That novelty came with a real cost on the firmware side. The only thing the manufacturer ships is a PDF describing the wire protocol, so building the YRM100 driver was effectively starting from a blank file with the frame format on one monitor. I wrote the byte-level parser, the checksum logic, the multi-inventory state machine, and the high-level wrappers for region and TX power configuration completely from scratch. There were no example projects to crib from and no Arduino library to fall back on, which was frustrating early on but ended up being one of the most useful things I have done in any course, because it forced me to actually understand the protocol instead of trusting somebody else's abstraction.
Our hardware path was also a lot less direct than the proposal suggests. We started on the nRF5340 plus nRF7002 because the integrated Wi-Fi 6 and dual core layout looked like the cleanest possible architecture, but the Wi-Fi stack on that platform was not stable enough inside our build cycle. We then briefly considered the ATmega328PB, which we already knew well from labs, but it does not have enough UART/USART peripherals to talk to the YRM100, the ESP32, and the debug console at the same time without a software serial workaround that would have hurt the RFID timing. The STM32F411RE was the third platform we landed on, and it stuck because it had three free USARTs, real DMA-capable peripherals, and enough headroom that we could keep an IRQ-driven RX path alongside the SPI display and the bit-banged NeoPixel ring without any of them stepping on each other.
One thing I am genuinely proud of is how cleanly everything came together physically. We built a perfboard that uses the male headers on the Nucleo as a base, so the whole system plugs into the dev board directly, and the ESP32 Feather, the YRM100, the LCD, and the ring all break out from there. There are no breadboards inside the enclosure, no flying jumpers held together with tape, and the entire thing can be unplugged and re-plugged without losing any connections. For a class project that started as a wiring nightmare on the bench, ending up with something that looks and feels like an actual product was a really satisfying outcome.

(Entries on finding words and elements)

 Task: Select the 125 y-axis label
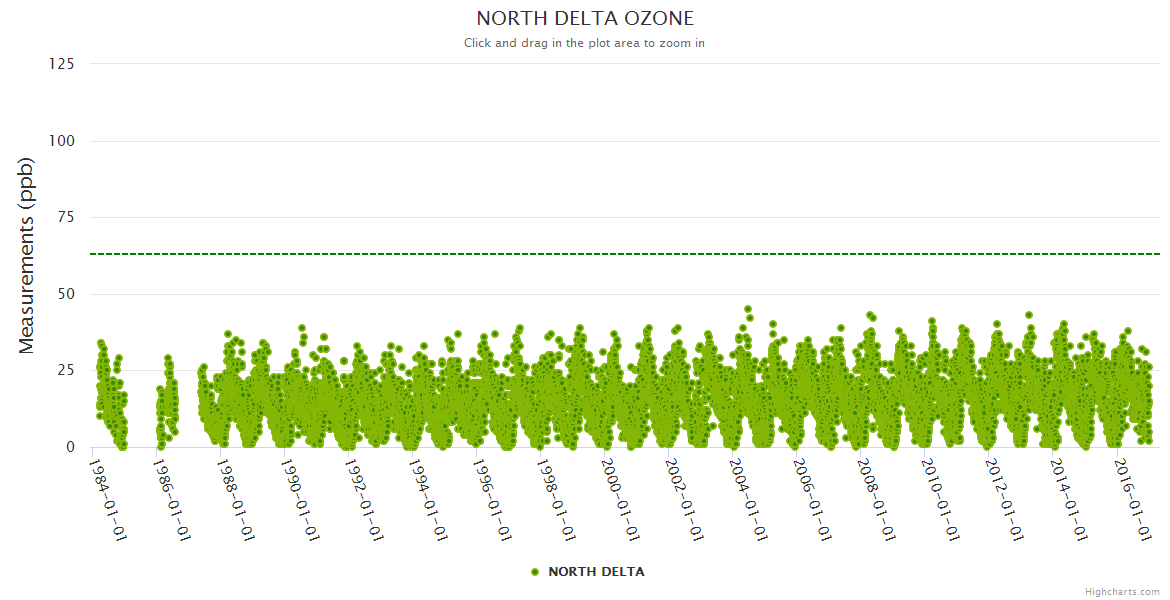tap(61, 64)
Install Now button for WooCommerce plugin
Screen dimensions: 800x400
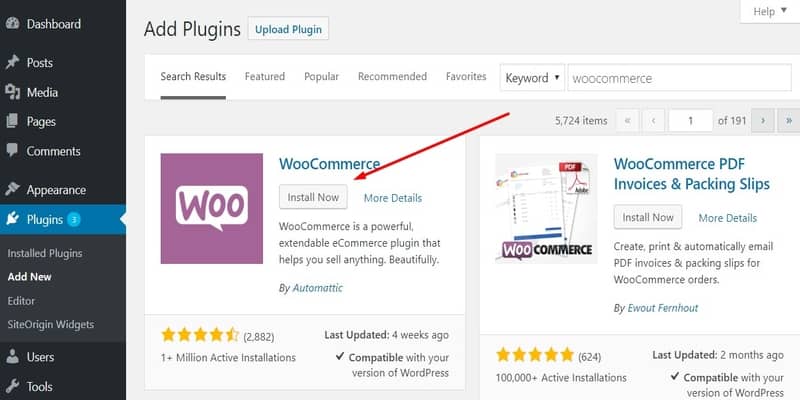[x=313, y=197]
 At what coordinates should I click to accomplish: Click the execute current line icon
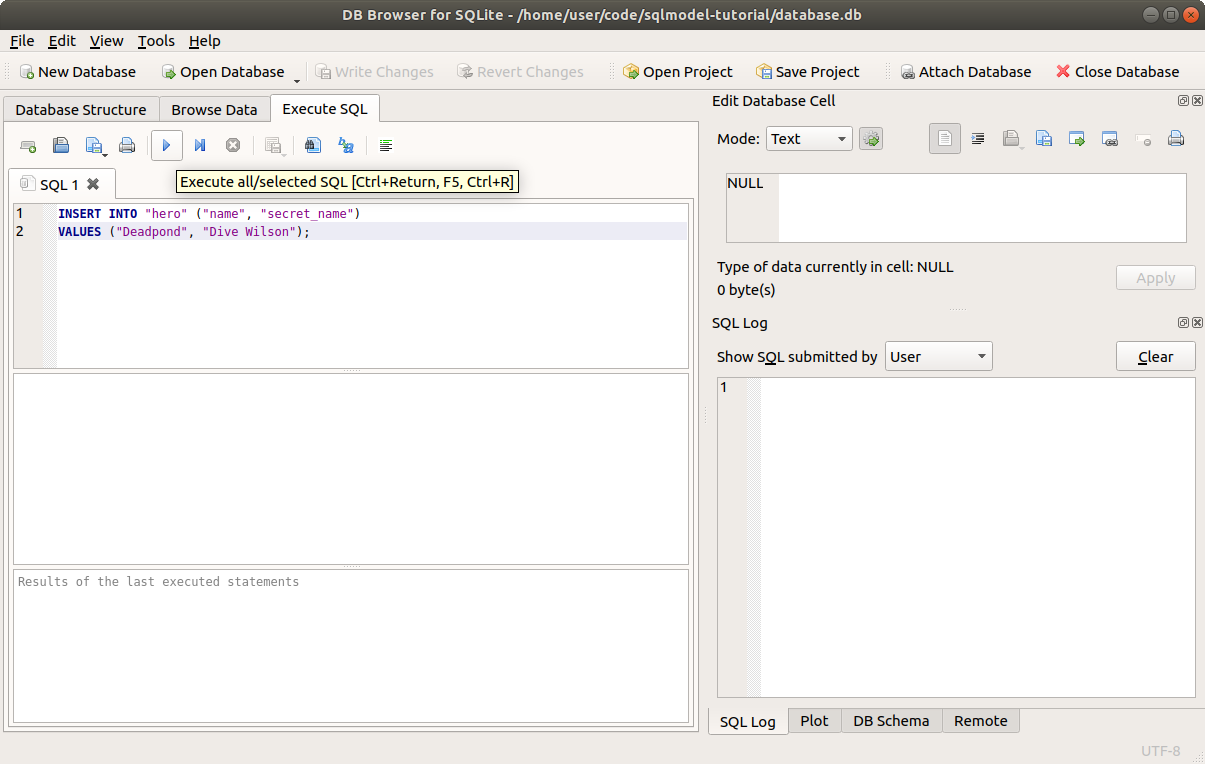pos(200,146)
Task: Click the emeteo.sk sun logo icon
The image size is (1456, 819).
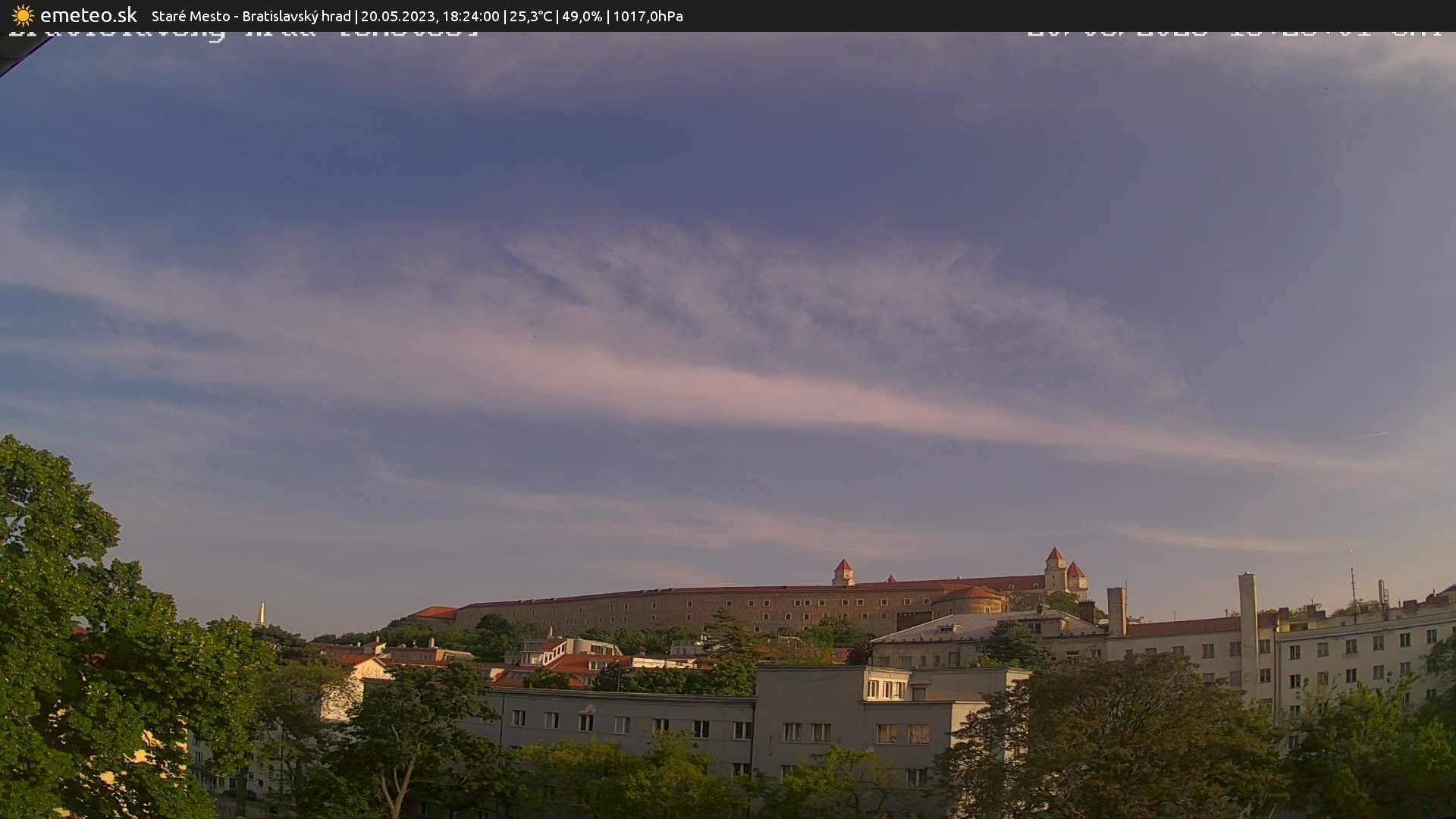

■ EXERCISE REQUIREMENTS
1 > According to the project reflection, why did the team decide against the ATmega328PB? Answer in one to three sentences.
2 > Continue writing the project reflection, starting after its final sentence.

■ RESULTS BY TASK
1 > The ATmega328PB lacks enough UART/USART peripherals to communicate with the YRM100, the ESP32, and the debug console simultaneously. Working around that would have required a software serial workaround, which would have hurt the RFID timing.

2 >
If we had more time, the thing I would change is the balance between firmware and software. Right now the STM32 is mostly responsible for tag detection, dedup, and TTL pruning, and almost everything that you would actually call "inventory tracking" lives on the iOS app and the Firestore schema. The device on its own does not really know what a "garment" is, just what an EPC is. A more mature version of this project would push more of that logic down into the firmware so that the embedded device itself owns the inventory state, with the app and the cloud being views on top of it rather than the source of truth.
Next steps follow from that pretty directly. I would want to optimize the firmware so the device can do useful inventory work standalone, build out the iOS app to something closer to production quality with per-garment labels and a real "haven't worn this in a while" view, and redesign the enclosure for actual real-world closet use, with a cleaner antenna mount and a single-supply power input instead of two USB cables. The bones of a shippable product are here; it is mostly a question of pushing each layer past "demo quality."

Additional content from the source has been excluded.